Excerpt provided:

- - - - -

Your coming here will probably be appreciated by many people who view this thread around the world. There are several questions I would like to ask, but I will keep some of those questions until later. I would hope you would want to answer them, because it would solve many mysteries a number of us often wonder about.

If you don't mind, l would like to talk about the Ballantyne cashmere shawl cardigan made for Harrods in 2008. All that you say about the NM (tex) for the body panels, pockets and trims makes basic sense to a layman like myself, and it is what l thought was probably the case (trims are very thick like a 12 ply, body panel is thinnest like a 4 ply, pockets are slight thicker like a 6 ply....laymans terms) .

https://colourmart.com/about/knitting_properties (simple link for laymen)

Instead of asking too many pesky questions on technical things, l will keep it simple for myself and people who read this.

Main question
I would like to be able to have a cashmere shawl cardigan made to at least a thickness of that collar on the Ballantyne shawl cardigan, ie, the arms and the panels made to the thickness of that collar. Is this possible to do without doubling the two sections together, or would the entire cardigan need to be doubled over like the collar section?

Is it possible to make the knit even denser than the Ballantyne collar? Ie, having the density of the trims with the thickness of the collar?

The trim is 2/28's x 6 and is much denser than the collar. Is the collar the same TM (tex) as the trims?



This is very very interesting and makes sense based on the knitwear l have observed. Much of the Italian knitwear is of a loser weave despite having a gauge count as high as the Scottish knitwear (never really made sense until now). I suspect numerous cheaper Scottish knitwear uses machines (loser weave) while the better makers still use hand looms for their best sweaters/jumpers, and it would probably explain why some of the Scottish knitwear is so solid and hard wearing.

- - - - -

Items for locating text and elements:
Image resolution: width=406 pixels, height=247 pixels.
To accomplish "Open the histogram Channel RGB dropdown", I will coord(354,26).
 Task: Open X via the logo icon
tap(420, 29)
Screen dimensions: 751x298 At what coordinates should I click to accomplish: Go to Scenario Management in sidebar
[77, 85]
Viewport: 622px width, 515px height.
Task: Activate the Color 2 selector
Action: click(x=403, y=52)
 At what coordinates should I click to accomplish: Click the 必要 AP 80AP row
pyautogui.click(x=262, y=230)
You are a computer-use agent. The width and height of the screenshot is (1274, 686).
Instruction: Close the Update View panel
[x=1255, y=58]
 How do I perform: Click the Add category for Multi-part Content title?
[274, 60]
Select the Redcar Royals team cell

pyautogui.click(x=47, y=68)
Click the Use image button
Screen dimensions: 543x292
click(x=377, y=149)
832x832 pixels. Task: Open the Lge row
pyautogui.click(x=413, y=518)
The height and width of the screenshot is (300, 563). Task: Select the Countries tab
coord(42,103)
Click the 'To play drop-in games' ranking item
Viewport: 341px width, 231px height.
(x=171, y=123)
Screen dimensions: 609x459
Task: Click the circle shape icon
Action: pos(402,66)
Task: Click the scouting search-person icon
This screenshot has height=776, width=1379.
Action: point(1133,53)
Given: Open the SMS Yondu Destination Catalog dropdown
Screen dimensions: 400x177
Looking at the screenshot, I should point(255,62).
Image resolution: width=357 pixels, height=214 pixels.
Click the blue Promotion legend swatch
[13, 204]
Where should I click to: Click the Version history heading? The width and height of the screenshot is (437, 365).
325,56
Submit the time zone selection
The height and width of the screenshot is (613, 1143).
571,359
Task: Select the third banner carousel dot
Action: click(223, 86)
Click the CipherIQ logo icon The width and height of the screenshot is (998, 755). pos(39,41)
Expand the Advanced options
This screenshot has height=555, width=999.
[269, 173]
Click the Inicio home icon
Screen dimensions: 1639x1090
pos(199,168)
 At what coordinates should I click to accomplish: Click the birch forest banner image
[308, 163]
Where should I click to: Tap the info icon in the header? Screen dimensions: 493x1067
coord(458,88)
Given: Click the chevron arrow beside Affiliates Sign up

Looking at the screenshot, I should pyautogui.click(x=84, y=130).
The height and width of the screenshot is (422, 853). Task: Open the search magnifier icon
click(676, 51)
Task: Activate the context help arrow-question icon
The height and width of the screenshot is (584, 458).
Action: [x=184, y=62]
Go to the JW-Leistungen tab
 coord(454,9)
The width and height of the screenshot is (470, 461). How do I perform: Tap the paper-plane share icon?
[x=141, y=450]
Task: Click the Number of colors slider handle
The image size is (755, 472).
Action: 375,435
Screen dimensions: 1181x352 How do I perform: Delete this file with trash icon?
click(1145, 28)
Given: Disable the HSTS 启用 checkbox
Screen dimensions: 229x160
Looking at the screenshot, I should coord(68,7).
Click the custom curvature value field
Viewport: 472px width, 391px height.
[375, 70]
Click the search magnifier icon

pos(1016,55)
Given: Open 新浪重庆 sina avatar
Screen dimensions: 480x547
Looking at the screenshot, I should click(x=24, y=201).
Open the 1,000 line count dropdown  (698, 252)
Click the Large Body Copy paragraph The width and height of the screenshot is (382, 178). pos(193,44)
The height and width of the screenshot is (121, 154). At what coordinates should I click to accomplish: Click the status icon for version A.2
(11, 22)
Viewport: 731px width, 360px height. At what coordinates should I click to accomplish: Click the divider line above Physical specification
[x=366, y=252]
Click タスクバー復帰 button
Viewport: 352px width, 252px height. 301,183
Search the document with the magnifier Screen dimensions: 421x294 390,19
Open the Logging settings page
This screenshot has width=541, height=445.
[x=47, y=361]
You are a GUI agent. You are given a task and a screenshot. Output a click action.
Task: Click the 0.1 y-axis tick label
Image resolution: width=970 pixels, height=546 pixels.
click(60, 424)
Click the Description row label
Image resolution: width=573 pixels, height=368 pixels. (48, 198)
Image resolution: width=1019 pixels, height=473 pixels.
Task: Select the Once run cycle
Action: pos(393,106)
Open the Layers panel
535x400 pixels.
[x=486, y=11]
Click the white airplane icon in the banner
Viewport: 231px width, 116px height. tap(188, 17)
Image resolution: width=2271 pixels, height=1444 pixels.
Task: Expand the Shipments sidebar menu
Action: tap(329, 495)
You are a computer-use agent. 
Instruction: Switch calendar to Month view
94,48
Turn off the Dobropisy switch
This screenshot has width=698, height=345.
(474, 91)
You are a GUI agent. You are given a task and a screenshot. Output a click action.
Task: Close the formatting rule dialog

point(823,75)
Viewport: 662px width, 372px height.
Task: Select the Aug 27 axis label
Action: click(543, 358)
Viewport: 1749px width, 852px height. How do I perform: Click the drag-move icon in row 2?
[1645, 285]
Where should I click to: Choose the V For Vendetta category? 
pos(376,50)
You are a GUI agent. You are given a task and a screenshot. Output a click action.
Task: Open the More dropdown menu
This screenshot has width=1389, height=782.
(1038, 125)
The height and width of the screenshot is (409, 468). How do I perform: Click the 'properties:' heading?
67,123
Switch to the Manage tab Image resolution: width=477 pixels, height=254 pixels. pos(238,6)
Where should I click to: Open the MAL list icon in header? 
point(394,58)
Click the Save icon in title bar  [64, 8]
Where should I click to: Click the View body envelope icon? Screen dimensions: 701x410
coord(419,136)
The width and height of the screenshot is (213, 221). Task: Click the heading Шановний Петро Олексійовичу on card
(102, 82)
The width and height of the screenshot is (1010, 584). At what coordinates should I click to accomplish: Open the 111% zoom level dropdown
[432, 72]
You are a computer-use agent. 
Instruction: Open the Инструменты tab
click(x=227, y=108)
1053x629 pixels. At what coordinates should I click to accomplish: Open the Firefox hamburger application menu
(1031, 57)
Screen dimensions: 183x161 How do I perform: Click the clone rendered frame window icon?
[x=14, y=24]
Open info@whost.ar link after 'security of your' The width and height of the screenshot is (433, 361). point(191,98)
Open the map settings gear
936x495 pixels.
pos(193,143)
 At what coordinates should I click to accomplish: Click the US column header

- - - - -

Reproduce word for word everything from "Main question" down to "as the trims?" in the post about the cashmere shawl cardigan.

Main question
I would like to be able to have a cashmere shawl cardigan made to at least a thickness of that collar on the Ballantyne shawl cardigan, ie, the arms and the panels made to the thickness of that collar. Is this possible to do without doubling the two sections together, or would the entire cardigan need to be doubled over like the collar section?

Is it possible to make the knit even denser than the Ballantyne collar? Ie, having the density of the trims with the thickness of the collar?

The trim is 2/28's x 6 and is much denser than the collar. Is the collar the same TM (tex) as the trims?